Once the data has been read, restate all of it exactly.

┌─ INFORMATION SHOWN

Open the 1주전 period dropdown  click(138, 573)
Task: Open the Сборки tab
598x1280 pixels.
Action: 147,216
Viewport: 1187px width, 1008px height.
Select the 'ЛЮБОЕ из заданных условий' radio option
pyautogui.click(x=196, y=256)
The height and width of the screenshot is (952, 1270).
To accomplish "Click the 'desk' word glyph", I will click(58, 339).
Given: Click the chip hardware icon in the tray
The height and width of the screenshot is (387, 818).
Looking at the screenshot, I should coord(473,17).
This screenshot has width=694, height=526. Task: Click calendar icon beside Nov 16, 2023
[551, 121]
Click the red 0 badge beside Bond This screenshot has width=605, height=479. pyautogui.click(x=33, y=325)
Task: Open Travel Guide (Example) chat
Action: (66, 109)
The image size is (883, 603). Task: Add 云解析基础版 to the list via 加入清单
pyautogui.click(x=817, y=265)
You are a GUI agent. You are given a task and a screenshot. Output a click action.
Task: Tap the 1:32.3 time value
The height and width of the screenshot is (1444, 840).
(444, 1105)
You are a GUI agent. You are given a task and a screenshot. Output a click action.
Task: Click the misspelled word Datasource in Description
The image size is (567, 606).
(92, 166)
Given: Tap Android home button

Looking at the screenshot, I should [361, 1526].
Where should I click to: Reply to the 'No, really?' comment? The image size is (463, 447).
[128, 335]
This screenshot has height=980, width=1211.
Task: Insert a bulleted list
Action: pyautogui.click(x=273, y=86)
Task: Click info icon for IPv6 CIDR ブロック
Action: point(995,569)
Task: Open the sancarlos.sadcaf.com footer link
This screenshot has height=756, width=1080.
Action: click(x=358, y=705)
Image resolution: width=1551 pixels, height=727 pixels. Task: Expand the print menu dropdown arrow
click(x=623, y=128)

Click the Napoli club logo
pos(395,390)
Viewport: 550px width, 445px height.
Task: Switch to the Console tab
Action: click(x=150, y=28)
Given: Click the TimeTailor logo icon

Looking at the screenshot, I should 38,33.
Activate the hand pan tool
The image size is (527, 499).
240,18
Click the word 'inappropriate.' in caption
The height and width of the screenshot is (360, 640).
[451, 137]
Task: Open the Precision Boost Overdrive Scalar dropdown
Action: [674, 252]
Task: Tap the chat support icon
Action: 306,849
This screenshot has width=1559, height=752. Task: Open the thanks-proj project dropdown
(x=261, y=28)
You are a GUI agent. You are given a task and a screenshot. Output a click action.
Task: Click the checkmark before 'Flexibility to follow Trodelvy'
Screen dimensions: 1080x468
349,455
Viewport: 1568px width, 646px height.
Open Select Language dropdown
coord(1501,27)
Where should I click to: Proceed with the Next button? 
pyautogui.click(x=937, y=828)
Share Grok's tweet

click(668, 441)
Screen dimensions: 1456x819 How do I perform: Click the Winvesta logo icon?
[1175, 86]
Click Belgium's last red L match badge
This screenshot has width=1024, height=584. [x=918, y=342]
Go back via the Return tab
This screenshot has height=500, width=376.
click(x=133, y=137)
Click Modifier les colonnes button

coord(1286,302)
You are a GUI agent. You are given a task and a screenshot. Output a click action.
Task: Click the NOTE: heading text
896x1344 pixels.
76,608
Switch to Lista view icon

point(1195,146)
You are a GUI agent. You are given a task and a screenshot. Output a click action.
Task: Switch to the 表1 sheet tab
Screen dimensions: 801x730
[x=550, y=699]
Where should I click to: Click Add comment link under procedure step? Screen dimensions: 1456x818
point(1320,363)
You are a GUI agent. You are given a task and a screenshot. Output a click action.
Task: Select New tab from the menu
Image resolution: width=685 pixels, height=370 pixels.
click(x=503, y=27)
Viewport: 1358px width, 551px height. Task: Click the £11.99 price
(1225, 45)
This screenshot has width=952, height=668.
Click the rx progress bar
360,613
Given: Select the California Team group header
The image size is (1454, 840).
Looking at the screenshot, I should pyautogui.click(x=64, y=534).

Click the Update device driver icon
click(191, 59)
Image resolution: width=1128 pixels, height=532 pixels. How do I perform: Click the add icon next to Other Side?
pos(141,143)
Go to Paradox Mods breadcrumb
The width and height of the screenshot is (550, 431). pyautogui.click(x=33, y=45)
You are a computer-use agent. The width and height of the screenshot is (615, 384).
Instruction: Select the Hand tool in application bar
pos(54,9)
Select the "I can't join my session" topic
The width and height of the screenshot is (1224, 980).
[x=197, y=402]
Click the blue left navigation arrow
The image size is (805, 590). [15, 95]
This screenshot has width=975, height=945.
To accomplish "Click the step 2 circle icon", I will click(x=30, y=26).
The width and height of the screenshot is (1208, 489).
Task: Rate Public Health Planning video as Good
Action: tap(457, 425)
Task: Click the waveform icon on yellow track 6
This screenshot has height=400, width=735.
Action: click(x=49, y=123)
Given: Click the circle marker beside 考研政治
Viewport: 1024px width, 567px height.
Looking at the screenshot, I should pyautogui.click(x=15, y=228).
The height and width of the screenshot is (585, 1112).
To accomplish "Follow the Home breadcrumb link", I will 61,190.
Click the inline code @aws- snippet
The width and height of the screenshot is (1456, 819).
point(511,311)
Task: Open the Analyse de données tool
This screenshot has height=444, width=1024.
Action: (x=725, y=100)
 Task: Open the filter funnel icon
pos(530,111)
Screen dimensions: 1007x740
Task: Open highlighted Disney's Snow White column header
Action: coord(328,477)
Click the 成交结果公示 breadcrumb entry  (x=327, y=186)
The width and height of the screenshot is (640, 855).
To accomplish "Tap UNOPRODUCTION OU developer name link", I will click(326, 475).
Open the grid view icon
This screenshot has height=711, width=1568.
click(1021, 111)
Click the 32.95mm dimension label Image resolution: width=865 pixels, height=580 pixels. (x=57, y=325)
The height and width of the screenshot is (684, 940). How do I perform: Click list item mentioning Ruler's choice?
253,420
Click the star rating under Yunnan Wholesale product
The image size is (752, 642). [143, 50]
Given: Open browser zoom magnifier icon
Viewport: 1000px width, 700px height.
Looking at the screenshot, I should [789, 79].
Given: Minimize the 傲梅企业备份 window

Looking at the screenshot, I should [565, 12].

└─

ANSWER SPACE
Open the 1주전 period dropdown  click(138, 573)
Task: Open the Сборки tab
598x1280 pixels.
Action: 147,216
Viewport: 1187px width, 1008px height.
Select the 'ЛЮБОЕ из заданных условий' radio option
pyautogui.click(x=196, y=256)
The height and width of the screenshot is (952, 1270).
To accomplish "Click the 'desk' word glyph", I will click(58, 339).
Given: Click the chip hardware icon in the tray
The height and width of the screenshot is (387, 818).
Looking at the screenshot, I should coord(473,17).
This screenshot has width=694, height=526. Task: Click calendar icon beside Nov 16, 2023
[551, 121]
Click the red 0 badge beside Bond This screenshot has width=605, height=479. pyautogui.click(x=33, y=325)
Task: Open Travel Guide (Example) chat
Action: (66, 109)
The image size is (883, 603). Task: Add 云解析基础版 to the list via 加入清单
pyautogui.click(x=817, y=265)
You are a GUI agent. You are given a task and a screenshot. Output a click action.
Task: Tap the 1:32.3 time value
The height and width of the screenshot is (1444, 840).
(444, 1105)
You are a GUI agent. You are given a task and a screenshot. Output a click action.
Task: Click the misspelled word Datasource in Description
The image size is (567, 606).
(92, 166)
Given: Tap Android home button

Looking at the screenshot, I should [361, 1526].
Where should I click to: Reply to the 'No, really?' comment? The image size is (463, 447).
[128, 335]
This screenshot has height=980, width=1211.
Task: Insert a bulleted list
Action: pyautogui.click(x=273, y=86)
Task: Click info icon for IPv6 CIDR ブロック
Action: point(995,569)
Task: Open the sancarlos.sadcaf.com footer link
This screenshot has height=756, width=1080.
Action: click(x=358, y=705)
Image resolution: width=1551 pixels, height=727 pixels. Task: Expand the print menu dropdown arrow
click(x=623, y=128)

Click the Napoli club logo
pos(395,390)
Viewport: 550px width, 445px height.
Task: Switch to the Console tab
Action: click(x=150, y=28)
Given: Click the TimeTailor logo icon

Looking at the screenshot, I should 38,33.
Activate the hand pan tool
The image size is (527, 499).
240,18
Click the word 'inappropriate.' in caption
The height and width of the screenshot is (360, 640).
[451, 137]
Task: Open the Precision Boost Overdrive Scalar dropdown
Action: [674, 252]
Task: Tap the chat support icon
Action: 306,849
This screenshot has width=1559, height=752. Task: Open the thanks-proj project dropdown
(x=261, y=28)
You are a GUI agent. You are given a task and a screenshot. Output a click action.
Task: Click the checkmark before 'Flexibility to follow Trodelvy'
Screen dimensions: 1080x468
349,455
Viewport: 1568px width, 646px height.
Open Select Language dropdown
coord(1501,27)
Where should I click to: Proceed with the Next button? 
pyautogui.click(x=937, y=828)
Share Grok's tweet

click(668, 441)
Screen dimensions: 1456x819 How do I perform: Click the Winvesta logo icon?
[1175, 86]
Click Belgium's last red L match badge
This screenshot has width=1024, height=584. [x=918, y=342]
Go back via the Return tab
This screenshot has height=500, width=376.
click(x=133, y=137)
Click Modifier les colonnes button

coord(1286,302)
You are a GUI agent. You are given a task and a screenshot. Output a click action.
Task: Click the NOTE: heading text
896x1344 pixels.
76,608
Switch to Lista view icon

point(1195,146)
You are a GUI agent. You are given a task and a screenshot. Output a click action.
Task: Switch to the 表1 sheet tab
Screen dimensions: 801x730
[x=550, y=699]
Where should I click to: Click Add comment link under procedure step? Screen dimensions: 1456x818
point(1320,363)
You are a GUI agent. You are given a task and a screenshot. Output a click action.
Task: Select New tab from the menu
Image resolution: width=685 pixels, height=370 pixels.
click(x=503, y=27)
Viewport: 1358px width, 551px height. Task: Click the £11.99 price
(1225, 45)
This screenshot has width=952, height=668.
Click the rx progress bar
360,613
Given: Select the California Team group header
The image size is (1454, 840).
Looking at the screenshot, I should pyautogui.click(x=64, y=534).

Click the Update device driver icon
click(191, 59)
Image resolution: width=1128 pixels, height=532 pixels. How do I perform: Click the add icon next to Other Side?
pos(141,143)
Go to Paradox Mods breadcrumb
The width and height of the screenshot is (550, 431). pyautogui.click(x=33, y=45)
You are a computer-use agent. The width and height of the screenshot is (615, 384).
Instruction: Select the Hand tool in application bar
pos(54,9)
Select the "I can't join my session" topic
The width and height of the screenshot is (1224, 980).
[x=197, y=402]
Click the blue left navigation arrow
The image size is (805, 590). [15, 95]
This screenshot has width=975, height=945.
To accomplish "Click the step 2 circle icon", I will click(x=30, y=26).
The width and height of the screenshot is (1208, 489).
Task: Rate Public Health Planning video as Good
Action: tap(457, 425)
Task: Click the waveform icon on yellow track 6
This screenshot has height=400, width=735.
Action: click(x=49, y=123)
Given: Click the circle marker beside 考研政治
Viewport: 1024px width, 567px height.
Looking at the screenshot, I should pyautogui.click(x=15, y=228).
The height and width of the screenshot is (585, 1112).
To accomplish "Follow the Home breadcrumb link", I will 61,190.
Click the inline code @aws- snippet
The width and height of the screenshot is (1456, 819).
point(511,311)
Task: Open the Analyse de données tool
This screenshot has height=444, width=1024.
Action: (x=725, y=100)
 Task: Open the filter funnel icon
pos(530,111)
Screen dimensions: 1007x740
Task: Open highlighted Disney's Snow White column header
Action: coord(328,477)
Click the 成交结果公示 breadcrumb entry  (x=327, y=186)
The width and height of the screenshot is (640, 855).
To accomplish "Tap UNOPRODUCTION OU developer name link", I will click(326, 475).
Open the grid view icon
This screenshot has height=711, width=1568.
click(1021, 111)
Click the 32.95mm dimension label Image resolution: width=865 pixels, height=580 pixels. (x=57, y=325)
The height and width of the screenshot is (684, 940). How do I perform: Click list item mentioning Ruler's choice?
253,420
Click the star rating under Yunnan Wholesale product
The image size is (752, 642). [143, 50]
Given: Open browser zoom magnifier icon
Viewport: 1000px width, 700px height.
Looking at the screenshot, I should [789, 79].
Given: Minimize the 傲梅企业备份 window

Looking at the screenshot, I should [565, 12].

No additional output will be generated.